# [ACTIVITY]
Every line of the material below in which "star" shows up is to be located and copied.

# [PROVIDED RECORDS]
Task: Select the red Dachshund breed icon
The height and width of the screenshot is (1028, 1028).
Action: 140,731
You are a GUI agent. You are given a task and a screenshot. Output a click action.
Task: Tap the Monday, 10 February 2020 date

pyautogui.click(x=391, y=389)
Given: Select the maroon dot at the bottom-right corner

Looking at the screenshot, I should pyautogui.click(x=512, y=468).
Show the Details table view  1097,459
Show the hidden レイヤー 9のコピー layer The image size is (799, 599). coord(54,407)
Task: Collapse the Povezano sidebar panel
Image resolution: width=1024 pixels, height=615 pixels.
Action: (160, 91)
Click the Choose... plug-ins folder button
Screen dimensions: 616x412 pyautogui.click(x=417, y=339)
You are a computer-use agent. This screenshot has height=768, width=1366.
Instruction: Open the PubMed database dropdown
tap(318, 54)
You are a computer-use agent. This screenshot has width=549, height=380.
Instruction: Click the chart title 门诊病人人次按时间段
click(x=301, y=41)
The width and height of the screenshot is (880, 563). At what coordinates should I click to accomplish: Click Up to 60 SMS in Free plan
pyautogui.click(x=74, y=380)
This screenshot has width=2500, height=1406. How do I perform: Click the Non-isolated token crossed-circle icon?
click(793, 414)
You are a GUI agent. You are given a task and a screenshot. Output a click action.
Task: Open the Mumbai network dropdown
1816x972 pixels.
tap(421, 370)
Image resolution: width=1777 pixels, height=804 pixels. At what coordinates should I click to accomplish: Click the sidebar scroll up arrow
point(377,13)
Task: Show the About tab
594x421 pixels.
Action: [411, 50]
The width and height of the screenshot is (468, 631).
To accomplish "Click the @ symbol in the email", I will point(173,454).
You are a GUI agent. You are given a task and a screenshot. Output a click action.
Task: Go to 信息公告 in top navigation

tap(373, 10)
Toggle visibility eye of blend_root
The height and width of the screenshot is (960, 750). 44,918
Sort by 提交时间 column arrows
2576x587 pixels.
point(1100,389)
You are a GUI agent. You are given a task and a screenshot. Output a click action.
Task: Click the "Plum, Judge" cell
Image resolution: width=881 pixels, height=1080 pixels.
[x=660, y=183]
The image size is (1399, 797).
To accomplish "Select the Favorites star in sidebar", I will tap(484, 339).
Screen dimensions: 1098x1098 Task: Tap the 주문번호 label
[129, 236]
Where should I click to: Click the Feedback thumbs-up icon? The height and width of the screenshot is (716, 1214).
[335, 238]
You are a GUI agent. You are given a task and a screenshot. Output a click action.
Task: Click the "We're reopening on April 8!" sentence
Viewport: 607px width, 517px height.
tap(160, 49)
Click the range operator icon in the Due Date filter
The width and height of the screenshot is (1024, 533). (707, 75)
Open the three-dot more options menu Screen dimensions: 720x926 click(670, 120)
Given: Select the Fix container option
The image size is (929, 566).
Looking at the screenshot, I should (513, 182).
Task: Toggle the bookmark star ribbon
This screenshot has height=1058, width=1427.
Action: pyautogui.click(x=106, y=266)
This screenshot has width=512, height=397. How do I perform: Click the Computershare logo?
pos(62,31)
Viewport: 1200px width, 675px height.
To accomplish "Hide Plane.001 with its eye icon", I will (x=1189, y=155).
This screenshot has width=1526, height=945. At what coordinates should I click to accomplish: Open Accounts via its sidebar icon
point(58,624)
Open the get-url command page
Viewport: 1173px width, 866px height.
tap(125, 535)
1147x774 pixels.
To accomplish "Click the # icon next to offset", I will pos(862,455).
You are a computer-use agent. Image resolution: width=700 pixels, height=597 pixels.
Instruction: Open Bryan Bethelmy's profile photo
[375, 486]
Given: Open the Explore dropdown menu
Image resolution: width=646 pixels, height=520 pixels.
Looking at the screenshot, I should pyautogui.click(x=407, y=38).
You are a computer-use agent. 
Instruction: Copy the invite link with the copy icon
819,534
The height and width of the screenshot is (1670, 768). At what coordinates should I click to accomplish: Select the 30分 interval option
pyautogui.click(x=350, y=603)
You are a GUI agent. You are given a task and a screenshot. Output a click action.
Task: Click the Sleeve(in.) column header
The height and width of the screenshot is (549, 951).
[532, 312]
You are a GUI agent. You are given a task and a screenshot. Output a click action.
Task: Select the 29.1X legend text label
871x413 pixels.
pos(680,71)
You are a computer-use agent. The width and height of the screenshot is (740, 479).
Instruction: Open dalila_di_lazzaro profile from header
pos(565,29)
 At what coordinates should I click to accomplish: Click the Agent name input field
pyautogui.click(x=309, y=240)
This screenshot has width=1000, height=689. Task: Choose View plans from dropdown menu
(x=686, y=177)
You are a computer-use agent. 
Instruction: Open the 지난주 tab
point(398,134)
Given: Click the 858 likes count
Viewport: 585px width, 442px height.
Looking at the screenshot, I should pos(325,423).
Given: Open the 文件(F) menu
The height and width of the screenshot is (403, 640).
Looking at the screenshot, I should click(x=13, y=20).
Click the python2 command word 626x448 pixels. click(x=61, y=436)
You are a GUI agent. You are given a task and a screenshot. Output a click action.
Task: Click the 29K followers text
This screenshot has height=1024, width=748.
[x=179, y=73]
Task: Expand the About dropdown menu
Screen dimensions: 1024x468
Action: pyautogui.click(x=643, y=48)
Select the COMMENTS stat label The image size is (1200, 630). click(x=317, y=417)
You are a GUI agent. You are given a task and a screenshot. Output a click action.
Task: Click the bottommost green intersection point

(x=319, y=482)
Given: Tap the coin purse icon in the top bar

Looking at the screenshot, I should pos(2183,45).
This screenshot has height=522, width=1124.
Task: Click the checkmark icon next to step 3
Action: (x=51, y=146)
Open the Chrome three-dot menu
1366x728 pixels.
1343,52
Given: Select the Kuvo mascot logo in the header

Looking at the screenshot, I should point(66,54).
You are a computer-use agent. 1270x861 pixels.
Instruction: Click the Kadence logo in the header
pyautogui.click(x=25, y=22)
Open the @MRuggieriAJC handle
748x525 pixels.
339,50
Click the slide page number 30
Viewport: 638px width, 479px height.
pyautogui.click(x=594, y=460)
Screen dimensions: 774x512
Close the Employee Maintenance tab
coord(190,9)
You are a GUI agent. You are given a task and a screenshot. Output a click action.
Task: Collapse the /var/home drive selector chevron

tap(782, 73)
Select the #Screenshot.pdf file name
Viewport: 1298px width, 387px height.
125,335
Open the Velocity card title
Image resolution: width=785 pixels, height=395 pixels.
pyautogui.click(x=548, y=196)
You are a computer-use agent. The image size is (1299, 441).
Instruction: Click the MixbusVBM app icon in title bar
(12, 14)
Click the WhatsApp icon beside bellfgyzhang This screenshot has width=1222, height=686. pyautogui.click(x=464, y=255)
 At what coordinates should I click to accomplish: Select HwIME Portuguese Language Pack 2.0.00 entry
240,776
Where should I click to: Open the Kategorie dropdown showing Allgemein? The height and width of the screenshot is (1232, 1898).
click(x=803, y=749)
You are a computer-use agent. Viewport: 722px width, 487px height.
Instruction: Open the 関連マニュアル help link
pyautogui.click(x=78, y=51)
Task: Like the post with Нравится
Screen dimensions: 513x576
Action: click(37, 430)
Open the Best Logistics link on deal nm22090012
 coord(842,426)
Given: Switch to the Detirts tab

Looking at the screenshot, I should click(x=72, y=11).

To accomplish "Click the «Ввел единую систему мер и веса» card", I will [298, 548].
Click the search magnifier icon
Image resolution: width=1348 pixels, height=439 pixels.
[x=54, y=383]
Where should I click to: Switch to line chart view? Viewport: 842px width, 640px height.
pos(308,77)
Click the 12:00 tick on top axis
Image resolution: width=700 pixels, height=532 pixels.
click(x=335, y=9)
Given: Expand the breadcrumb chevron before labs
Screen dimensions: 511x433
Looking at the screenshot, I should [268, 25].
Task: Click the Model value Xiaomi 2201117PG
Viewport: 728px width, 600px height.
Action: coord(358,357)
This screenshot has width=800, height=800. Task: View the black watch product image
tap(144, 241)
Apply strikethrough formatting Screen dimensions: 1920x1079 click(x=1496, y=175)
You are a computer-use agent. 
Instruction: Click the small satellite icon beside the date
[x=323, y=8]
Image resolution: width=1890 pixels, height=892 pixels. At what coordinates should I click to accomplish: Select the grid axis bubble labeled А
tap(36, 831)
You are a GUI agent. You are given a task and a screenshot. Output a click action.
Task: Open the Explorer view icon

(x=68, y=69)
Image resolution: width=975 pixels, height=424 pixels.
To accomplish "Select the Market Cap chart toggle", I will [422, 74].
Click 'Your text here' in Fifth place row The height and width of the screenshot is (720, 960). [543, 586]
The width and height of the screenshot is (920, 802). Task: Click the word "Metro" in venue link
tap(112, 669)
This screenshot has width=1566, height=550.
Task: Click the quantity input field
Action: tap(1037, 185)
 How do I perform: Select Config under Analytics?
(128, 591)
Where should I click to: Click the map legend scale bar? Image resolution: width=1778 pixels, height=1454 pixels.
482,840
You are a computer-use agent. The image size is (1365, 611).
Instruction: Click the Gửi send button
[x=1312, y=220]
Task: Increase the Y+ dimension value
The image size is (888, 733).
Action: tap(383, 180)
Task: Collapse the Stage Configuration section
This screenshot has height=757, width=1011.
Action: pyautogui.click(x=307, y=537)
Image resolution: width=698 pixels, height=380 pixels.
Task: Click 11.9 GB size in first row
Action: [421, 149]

# [TASK RESPONSE]
To accomplish "Select the Favorites star in sidebar", I will tap(484, 339).
Task: Toggle the bookmark star ribbon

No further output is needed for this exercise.